Gli agenti si sono recati sul posto e, al loro arrivo, hanno trovato una persona incosciente a terra, che sanguinava dal petto e dalla schiena, e circondata da una pozza di sangue. La vittima è stata immediatamente soccorsa dai servizi sanitari intervenuti nella zona e trasportata all’Ospedale Universitario Dott.
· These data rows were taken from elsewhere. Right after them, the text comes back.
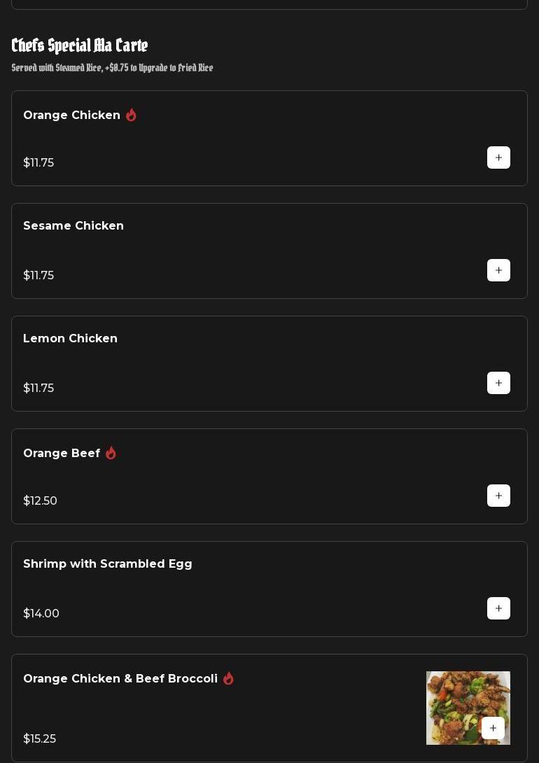Image resolution: width=539 pixels, height=763 pixels.
Task: Click the Chefs Special Ala Carte heading
Action: [80, 46]
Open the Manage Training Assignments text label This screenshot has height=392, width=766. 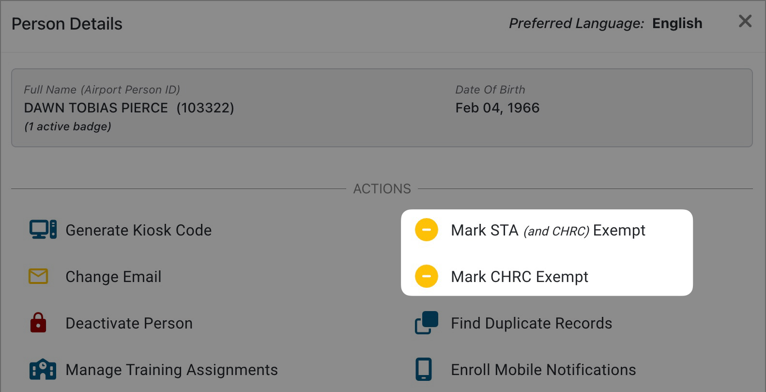[x=171, y=370]
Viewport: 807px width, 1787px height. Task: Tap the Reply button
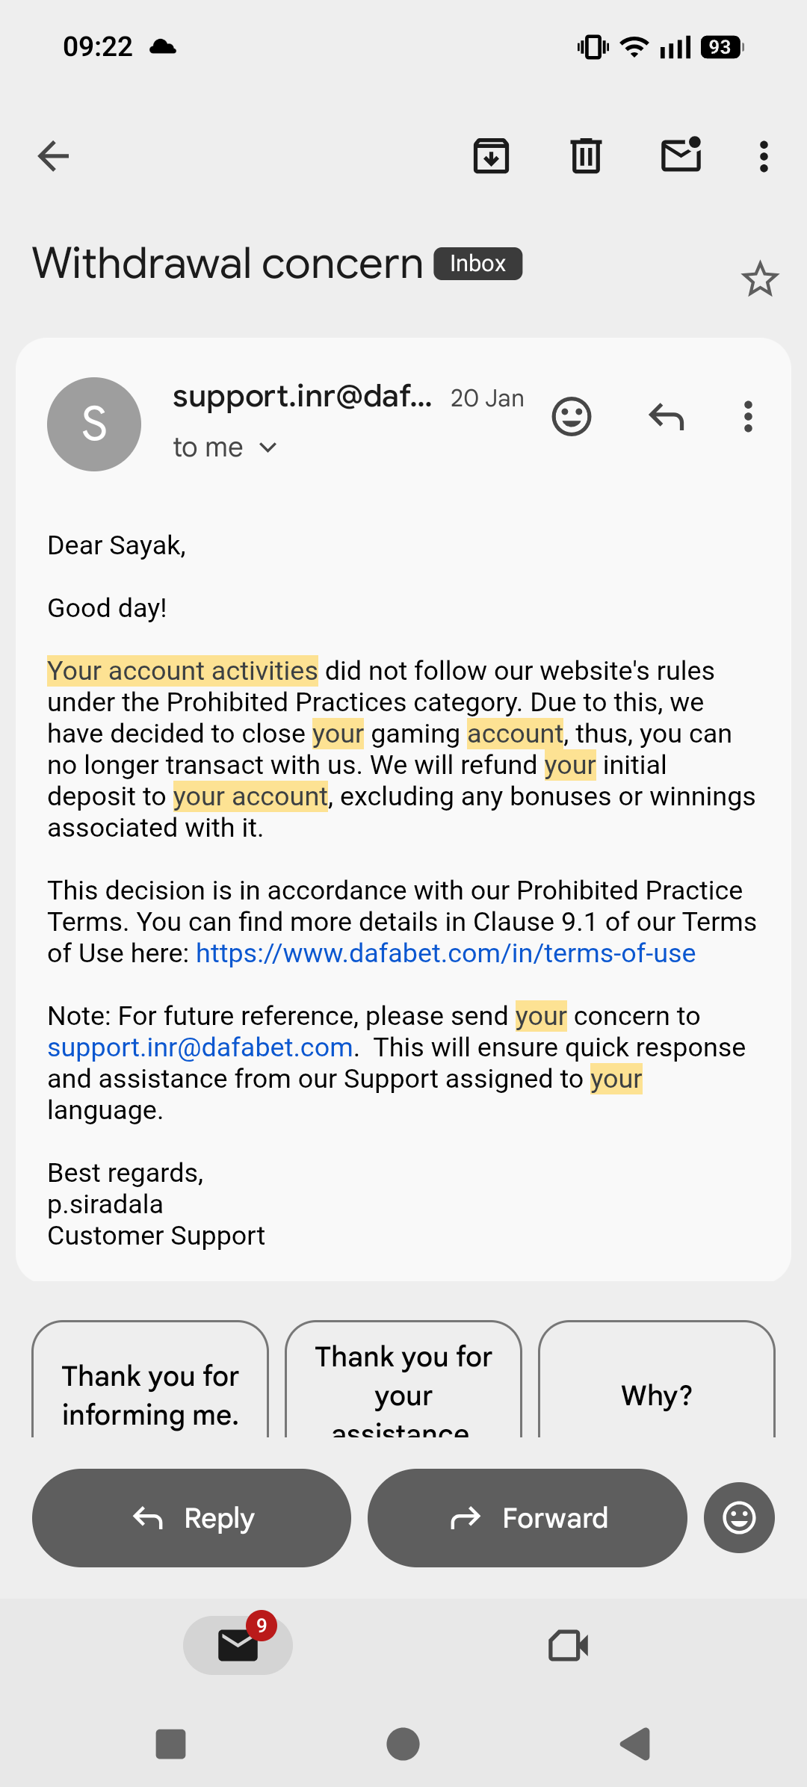click(191, 1518)
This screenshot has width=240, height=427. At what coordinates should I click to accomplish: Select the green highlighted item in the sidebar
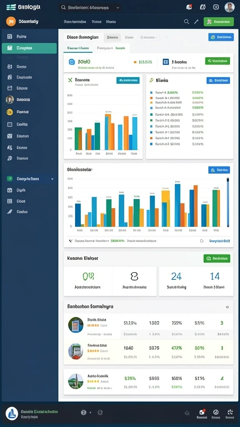tap(29, 48)
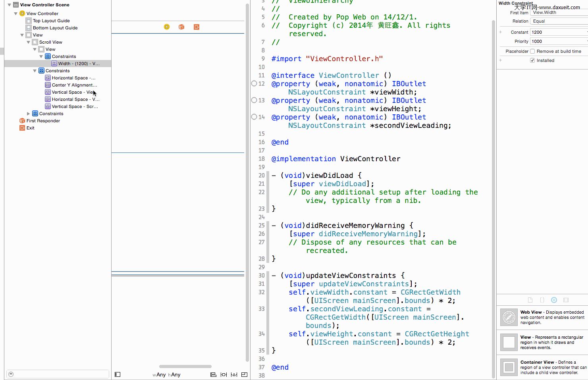Image resolution: width=588 pixels, height=380 pixels.
Task: Open the Align constraints tool
Action: [213, 374]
José Molina Orosa.
Successivamente, gli agenti hanno raccolto le testimonianze dei testimoni, i quali hanno riferito che l’aggressore ha accoltellato più volte la vittima, sia frontalmente che alle spalle, e le ha inferto forti colpi alla testa, lasciandola priva di sensi.
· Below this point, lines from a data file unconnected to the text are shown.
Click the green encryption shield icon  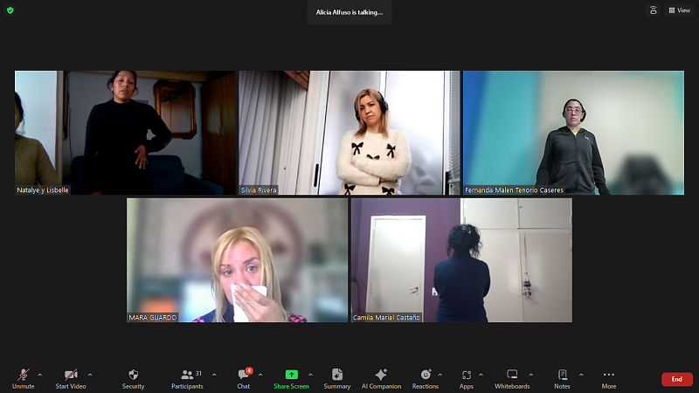[10, 10]
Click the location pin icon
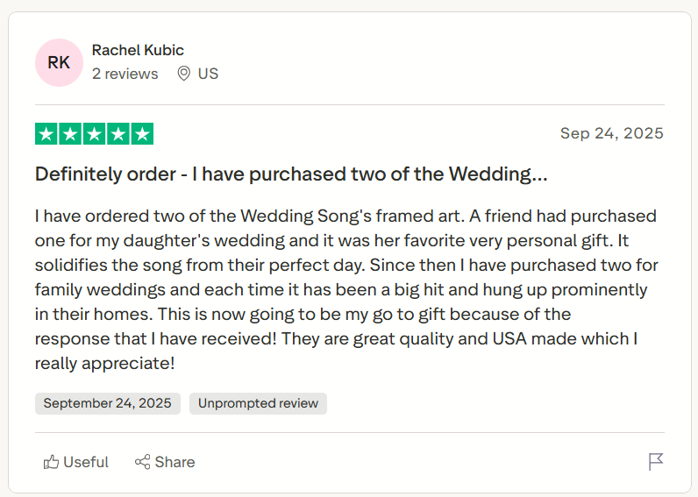 click(x=183, y=74)
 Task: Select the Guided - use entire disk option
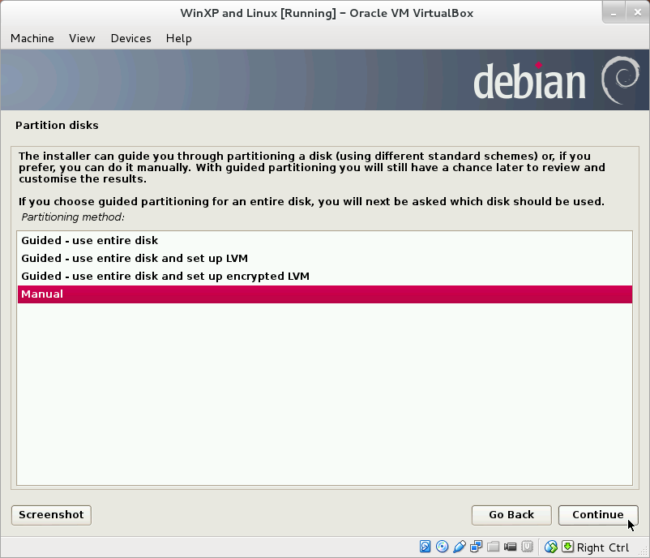(88, 240)
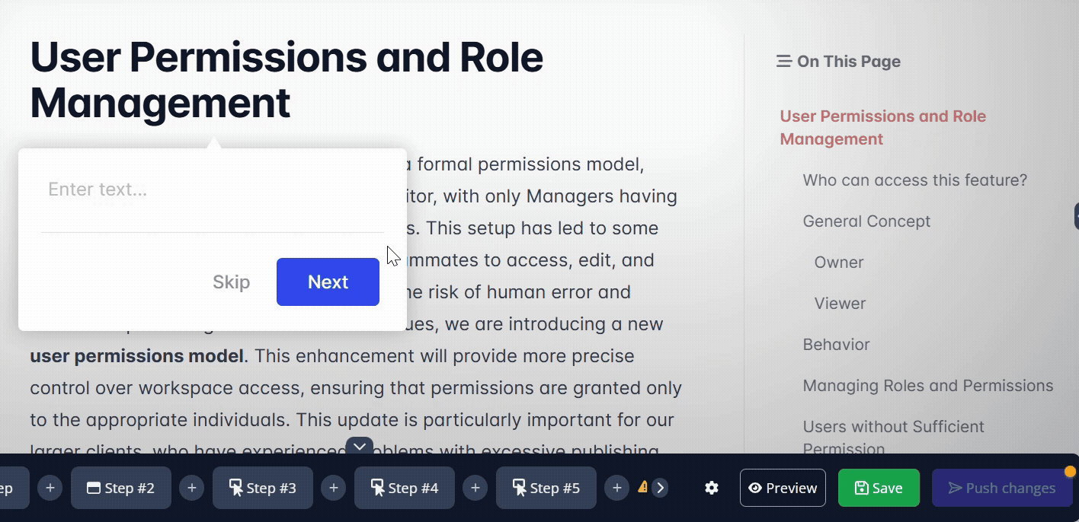Add a new step after Step #5
Image resolution: width=1079 pixels, height=522 pixels.
click(x=617, y=488)
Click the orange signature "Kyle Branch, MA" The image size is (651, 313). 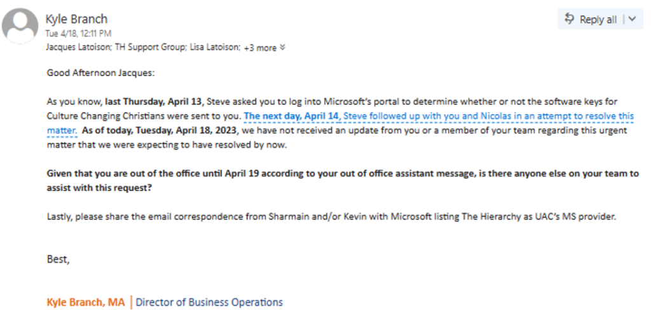pyautogui.click(x=86, y=302)
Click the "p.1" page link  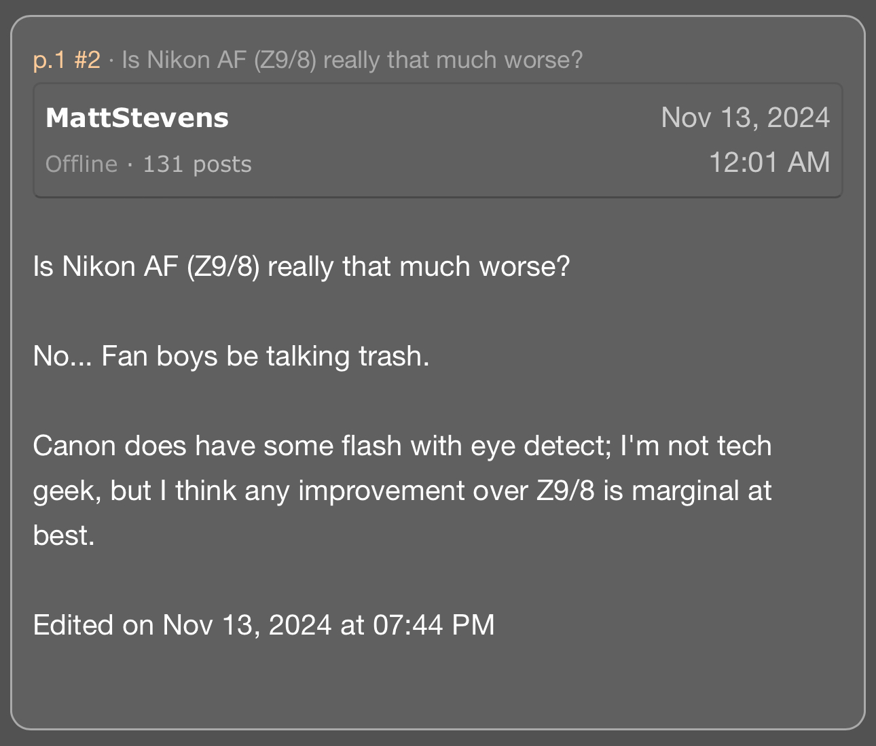pyautogui.click(x=49, y=60)
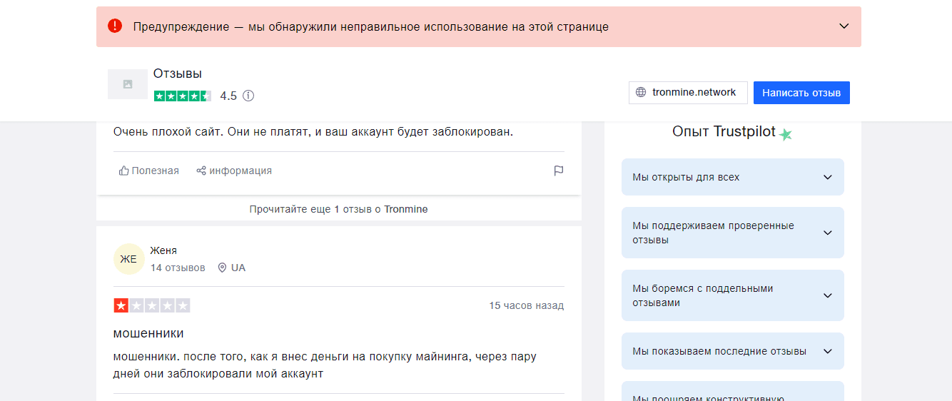Click the info icon next to 4.5 rating

(x=248, y=96)
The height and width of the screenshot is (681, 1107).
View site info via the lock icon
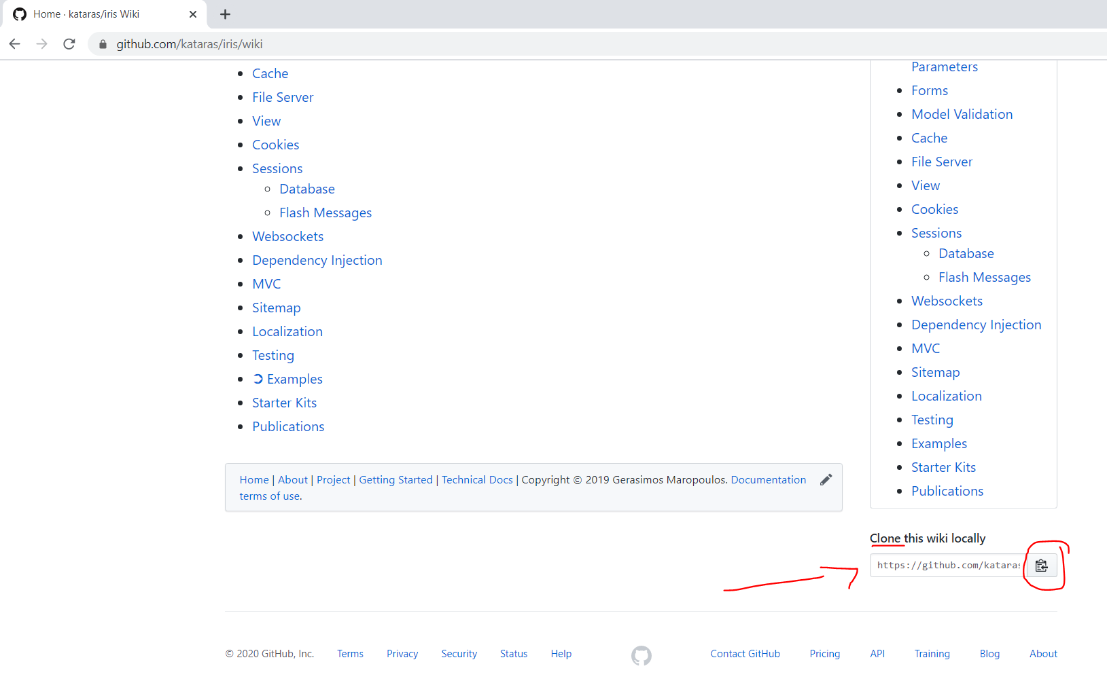point(103,44)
Per quanto riguarda il movente dell’aggressione, secondo le indagini, è stata “spontanea” a seguito dei bicchieri consumati.
Con tutte le informazioni ottenute, la Polizia Giudiziaria ha preso in carico le indagini per rintracciare il presunto aggressore, ampliando la ricerca nella zona e riuscendo a localizzare l’arma bianca nascosta in un quadro elettrico di un edificio vicino al luogo dei fatti.
L’arma bianca è stata recuperata dalla Polizia Scientifica per l’analisi, consentendo infine di localizzare e arrestare l’aggressore, che è stato messo a disposizione dell’autorità giudiziaria come presunto autore di un reato di tentato omicidio. Il giudice di guardia ne ha ordinato l’immediata detenzione.
La vittima, dal canto suo, è rimasta ricoverata in terapia intensiva a causa di un pneumotorace e di una grave perdita di sangue, ed è stata trasferita in reparto una volta stabilizzata.